Factor cited a Holocaust Survivors in Israel report prepared by the JDC Brookdale Institute in which surveys indicated that by 2010 the needs of survivors would rise to an all-time high.
In addition to the aches, pains and illnesses that are generally associated with the aging process, in many instances Holocaust survivors carry with them residual ailments that can be traced to their inhumane treatment by the Nazis.
For various political and bureaucratic reasons, many survivors have missed out on restitution payments, or have received symbolic payments that are so meager as to be of little use.
Numerous Holocaust survivors subsist on the sparse pensions they receive from the National Insurance Institute. As a result, said Factor, 10,000-12,000 survivors in Israel die each year. While it is true that they are elderly, he said, it is a lack of assistance, more than advancing age, to which their deaths can be attributed.
"We've knocked at every door in Israel and abroad, but it's not an issue that arouses attention," said Factor. "It's not sexy. All we have is a distorted chapter in Jewish history that is approaching its end. The attitude is such that our story becomes a travesty on top of a tragedy."
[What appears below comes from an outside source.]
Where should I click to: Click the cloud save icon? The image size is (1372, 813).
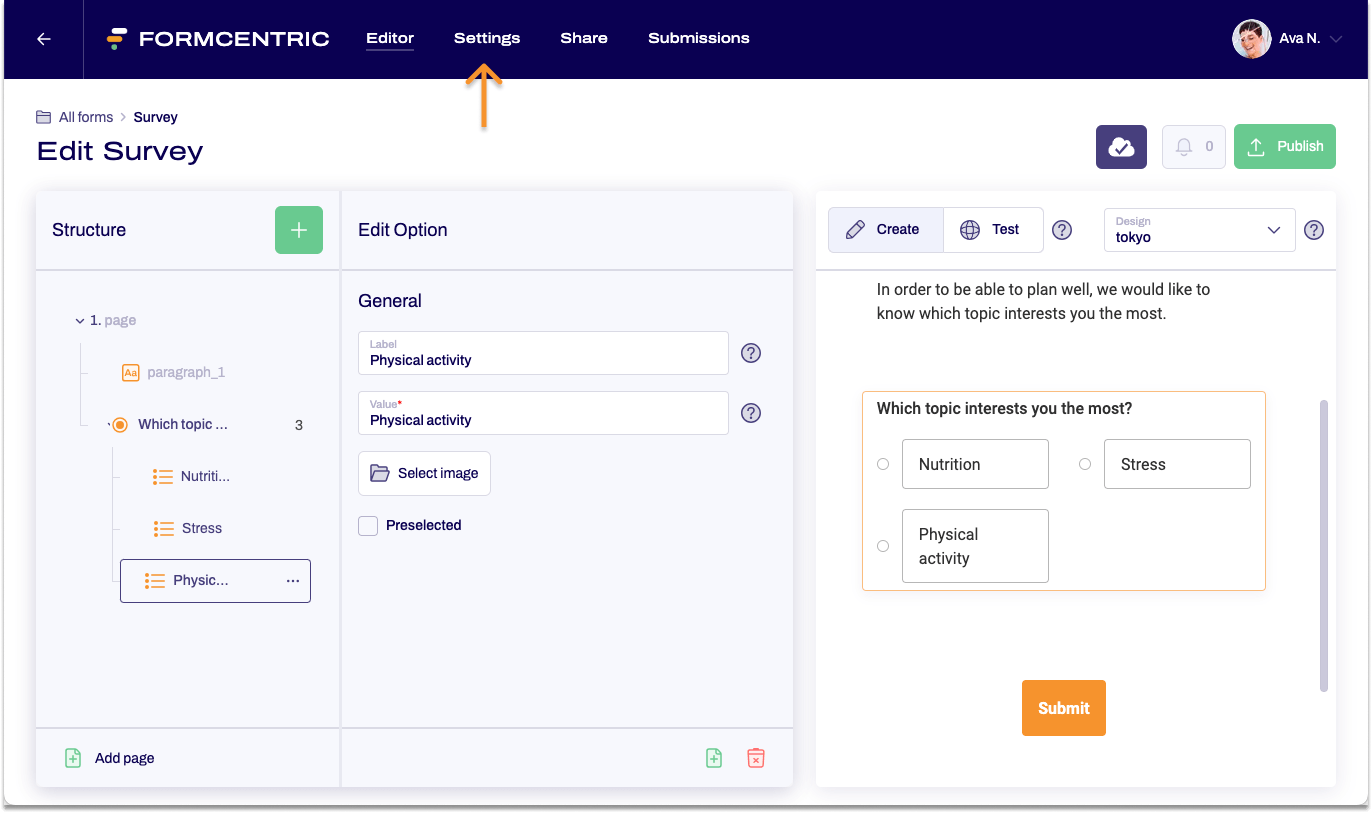[x=1121, y=146]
Noah Flug, chairman of the central group of organizations of Holocaust survivors, said that when Binyamin Netanyahu was finance minister, they had brought the case before him, and he had been sympathetic, and had declared in the presence of other Knesset members that he would be prepared to upgrade the allocation - but there was no progress beyond that.
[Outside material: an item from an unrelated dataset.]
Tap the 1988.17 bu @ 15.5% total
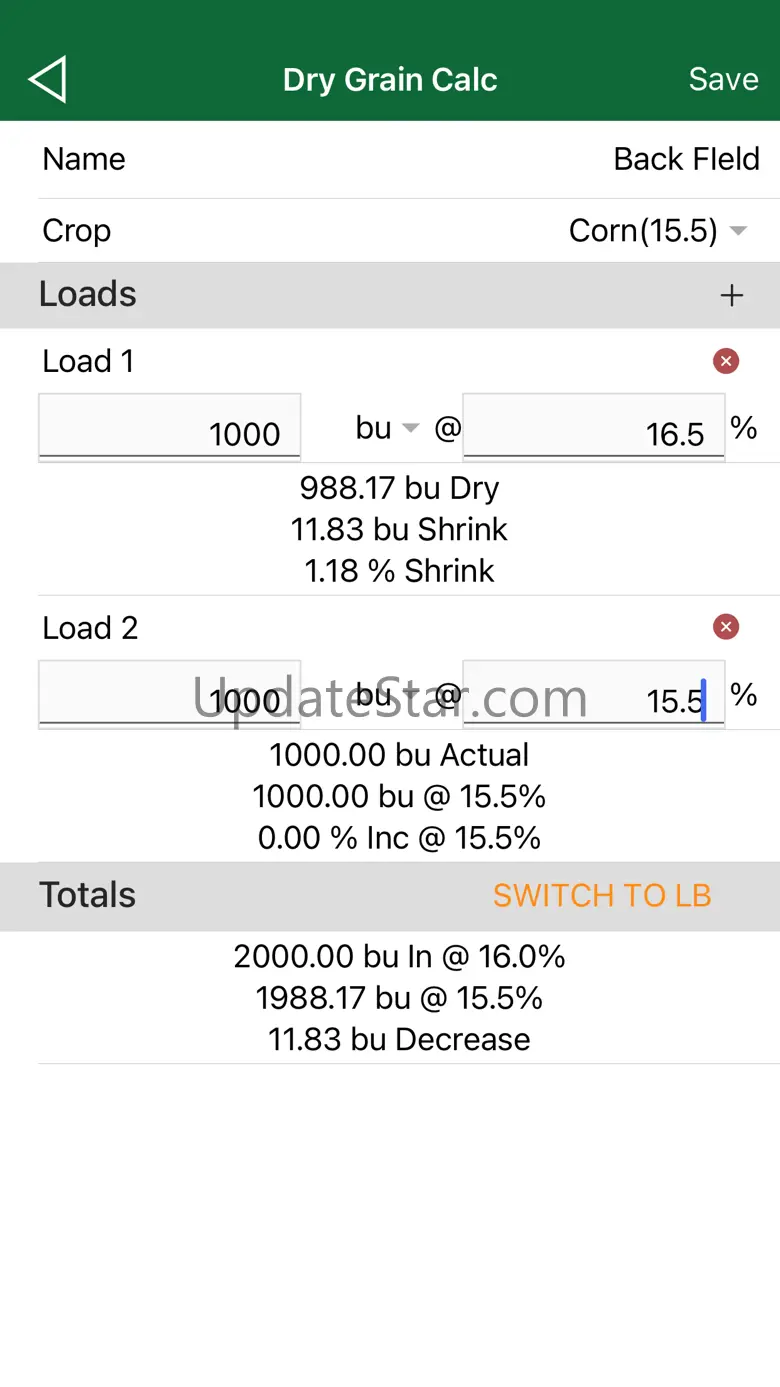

The foundation's budget for 2005 was $38 million, of which slightly more than 95 percent came from the Jewish Claims Conference. According to members of the delegation, Claims Conference representatives questioned why they had to shoulder so much of the burden and why the government didn't give more.
If the government does not enhance its share of the budget, said Shmuel Reinish, a member of the foundation's executive board, the Claims Conference will withdraw some of its funding, and the situation will be even more drastic.
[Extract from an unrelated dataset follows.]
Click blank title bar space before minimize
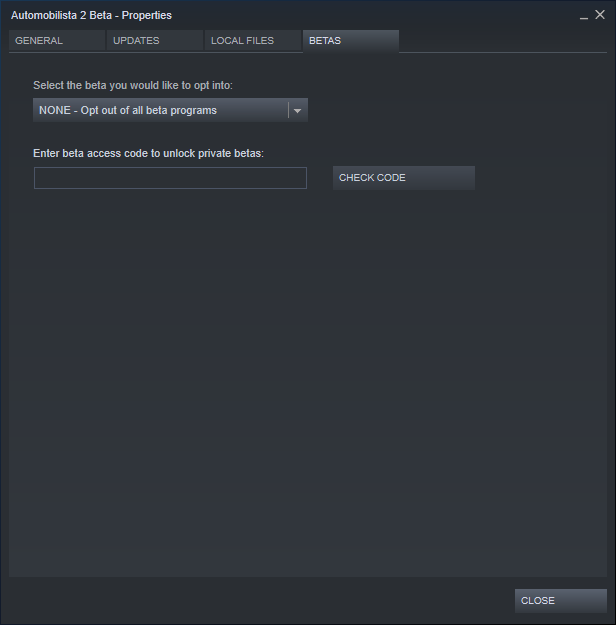375,15
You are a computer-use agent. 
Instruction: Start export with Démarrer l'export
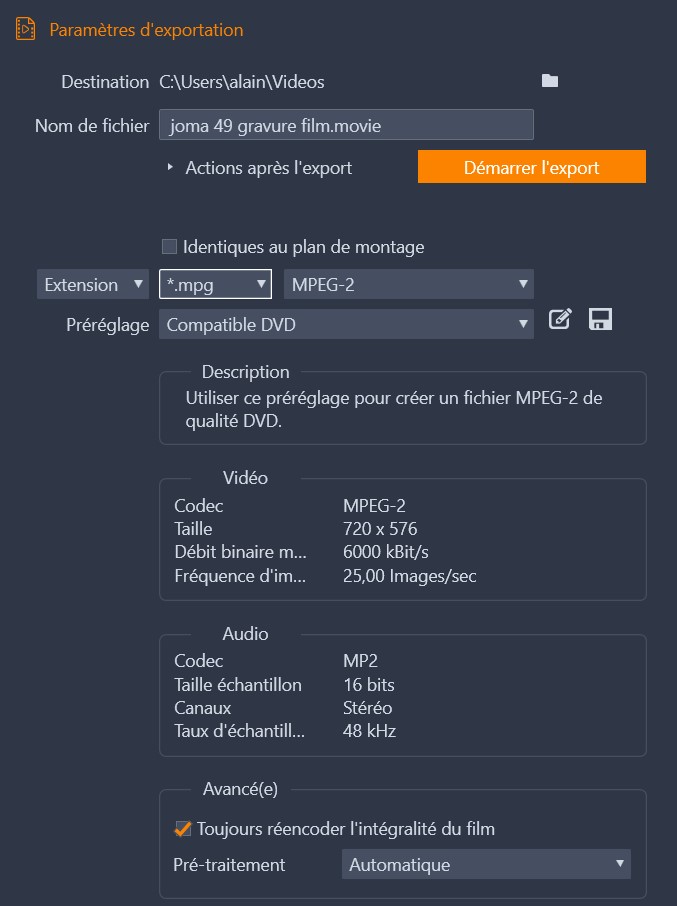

All that the foundation is asking for from the government is an additional $10m. per annum, said Flug.
Foundation director-general Dubby Arbel said that between 45%-50% of the budget was needed for nursing care. The best that the foundation can provide is nine hours of home help a week.
Arbel said that as a native Israeli, he felt ashamed and uncomfortable that Holocaust survivors were denied the respect that is due to them. Survivors who had applied for help in 2004 were still on the waiting list, he said, "because we don't have the money."
Katsav, who has dealt with Holocaust issues in nearly all his state visits to more than a dozen European countries, was visibly annoyed and upset. "This is shocking," he exclaimed. "It gives me the shudders. It is impossible to remain indifferent to this situation."
At Factor's request, Katsav instructed his aides to arrange a state gathering of Holocaust survivors as soon as possible.
Katsav and his wife, Gila, are scheduled to leave for a state visit to Greece Monday evening after attending a special Tu Bishvat session of the Knesset marking its 57th anniversary.
Yad Vashem chairman Avner Shalev will accompany the Katsavs, who plan to return home Friday.
In Athens, Katsav will be the guest of President Karolos Papoulias. Papoulias invited Katsav when he was in Israel to attend the enthronement of Greek Patriarch of Jerusalem Theophilos last year.
Katsav will also meet with Prime Minister Costas Karamanlis, Parliament President Anna Psarouda-Benaki, Greek political party leaders and members of the Jewish community. Papoulias and Katsav will travel together to Thessaloniki, where they will visit the Jewish Museum and the Holocaust Monument.
Prior to World War II, Thessaloniki (Salonika) was home to a vibrant Jewish community and the main hub of Jewish life in Greece. There were then approximately 80,000 Jews in Greece. During the war, 90 percent were deported to Nazi death camps, where most of them perished. After the war, only 5,000 Jews remained in Greece.
Katsav's visit is the first official visit to the Hellenic Republic by an Israeli president.
When Katsav meets Karamanlis, the two will have more to talk about than politics. Both are the fathers of twins - and in each case a boy and a girl.